Instructions to follow: In the discussion of undefined behavior below, what does the quoted GCC documentation say happens if control flow reaches the point of __builtin_unreachable?

Selected text:
**********
The only way the program can avoid perpetrating undefined behavior in the statement "x = x / 0" is if it does not execute that statement.

Thus, to assume that the program does not invoke undefined behavior is tantamount to assuming that the program does not execute "x = x / 0".

But "x = x / 0" follows printf("hello\n") unconditionally. If the printf is executed, then x = x / 0 will be executed. Therefore if the program does not invoke undefined behavior, it does not execute printf("hello\n") either.

If the program can be assumed not to execute printf("hello\n"), there is no need to generate code for it.

Look at the documentation for GCC's __builtin_unreachable:

> Built-in Function: void __builtin_unreachable (void)

> If control flow reaches the point of the __builtin_unreachable, the program is undefined. It is useful in situations where the compiler cannot deduce the unreachability of the code.

The unreachable code assertion works by invoking undefined behavior!


x/0 is not reached if the printf blocks forever, exits or return via an exceptional path (longjmp in C, exceptions in C++). Now specifically standard printf won't longjmp or exit (but glibc one can), but it still can block forever, so the compiler in practice can't hoist UB over opaque function calls.

edit: this is in addition to the guarantees with regard to side effects that uecker says the C standard provides.


But does `printf();` return to the caller unconditionally?

This is far from obvious -- especially once SIGPIPE comes into play, it's quite possible that printf will terminate the program and prevent the undefined behavior from occurring. Which means the compiler is not allowed to optimize it out.


`for(;;);` does not terminate; yet it can be removed if it precedes an unreachability assertion.

The only issue is that writing to a stream is visible behavior. I believe that it would still be okay to eliminate visible behavior if the program asserts that it's unreachable. The only reason you might not be able to coax the elimination out of compilers is that they are being careful around visible behavior. (Or, more weakly, around external function calls).


Yeah but do you have an actual instance of "time travel" happening? Without one the issue is merely theoretic discussion of how to understand or implement the standards. If you provide a real instance, the practical impact and possible remedies could be discussed.


Mmmh, how about

    #include <stdio.h>


    int f(int y, int a) {
        int x, z;
        printf("hello ");
        x = y / a;
        printf("world!");
        z = y / a;
        return x+y;
    }
In godbolt, it seems the compiler tends to combine the two printfs together. So if a=0, it leads to UB between the printfs, but that wont happen until after the two printfs. Here the UB is delayed. But will the compiler actually make sure that in some other case, the x/a won't be moved earlier somehow? Does the compiler take any potentially undefined behavior and force ordering constraints around them? ...The whole point of UB is to be able to optimize the code as if it doesn't have undefined behavior, so that we all get the maximum optimization and correct behavior as long as there's no UB in the code.
**********
Data block:

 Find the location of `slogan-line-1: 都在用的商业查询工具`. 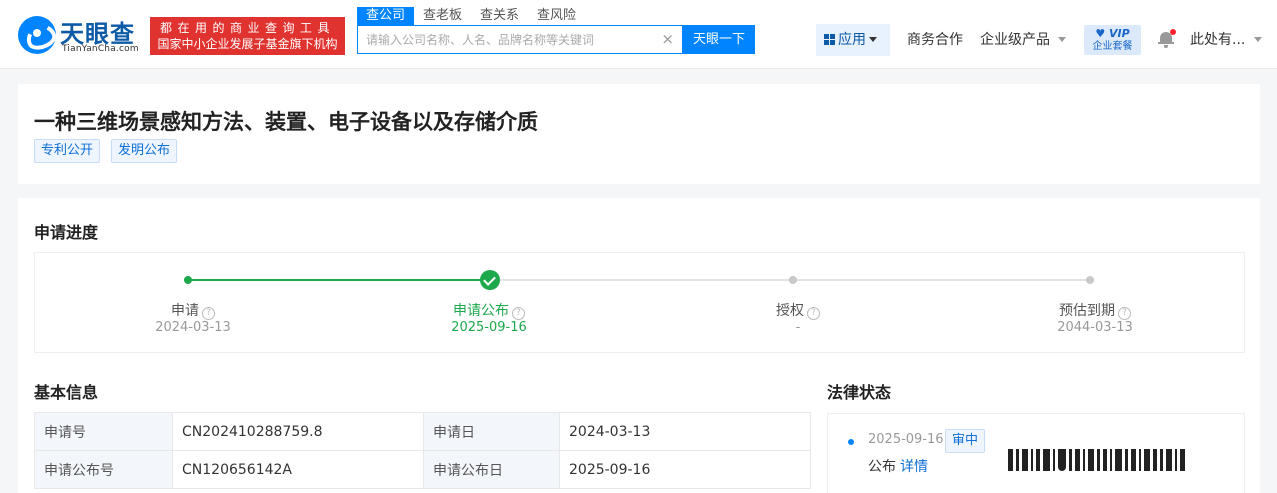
**********
Solved exercise: The program is undefined.